Swelling After Tooth Extraction: What To Expect

It's remarkable how far gone a tooth must be before extraction becomes the only option. A dentist can often restore a tooth that has deteriorated to the point where much of its surface structure has been lost. When the tooth's nerve and root cannot be saved, a root canal (followed by a rebuilding of the tooth) can restore it to full functionality. But there are limits to what is actually possible in dentistry, so extraction is sometimes unavoidable. 

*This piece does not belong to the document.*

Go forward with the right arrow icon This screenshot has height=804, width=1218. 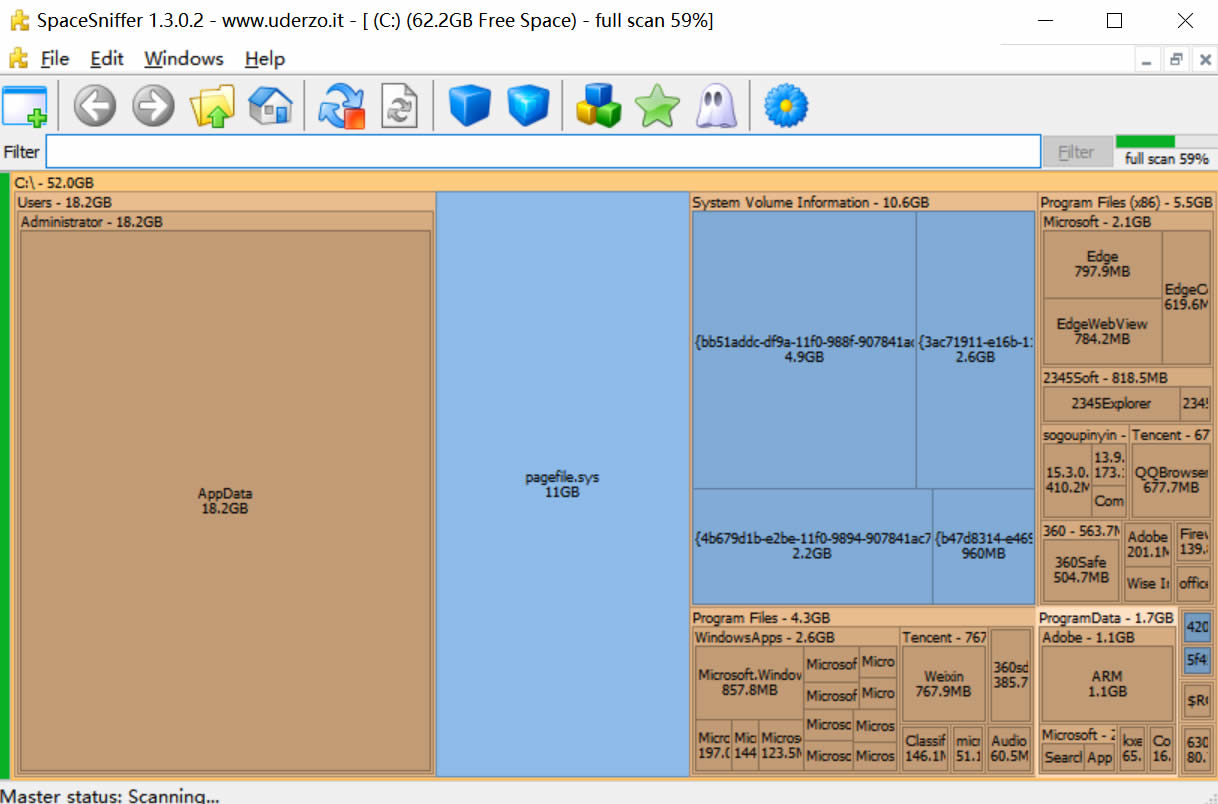[153, 105]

Extraction and your subsequent healing should be a straightforward process, although the first stages of your recovery will involve some swelling, which can be considerable for some patients. What should you know about the swelling you'll experience after a tooth is extracted?

A Biological Response

The removal of a tooth and its root is inevitably traumatic. Swelling is a biological response to this trauma, and your immune system is redirecting white blood cells and fluids to the affected area. This helps to protect affected tissues while also flushing out dead cells from the site of trauma. The physical discomfort associated with the process can be managed with pain medication — either over-the-counter or medication provided by your dentist.

When Swelling Peaks

Swelling will begin immediately after extraction and will continue for some days. Extraction is a form of oral surgery, and swelling from oral surgery tends to peak some 32 to 48 hours after the procedure. This is perfectly normal, and you can expect that your swelling will get worse before it begins to subside. Your swelling may be confined to the interior of your mouth, although it may be evident on the exterior of your cheek. 


In addition to swelling, some patients may have visible bruising. This is not the same for everyone, and those with a pre-existing medical condition which makes them more prone to bruising may be more susceptible to bruising. This includes conditions such as diabetes, liver disease, and hemophilia. 

Reducing Inflammation

Swelling can generally be left to its own devices. After tooth extraction, your swelling will peak and then subside with some predictability. In addition to any pain relief, you may find a cold compress to be beneficial, with the temperature of the compress helping to reduce inflammation. 

If your swelling should not begin to subside after 48 hours, or if your discomfort appears to be escalating, you must contact the dentist who performed the extraction. No matter how routine extraction might be, the possibility of an infection or aggravation to surrounding tissues cannot be ruled out, so don't hesitate to get in touch with your dentist if you should have any concerns.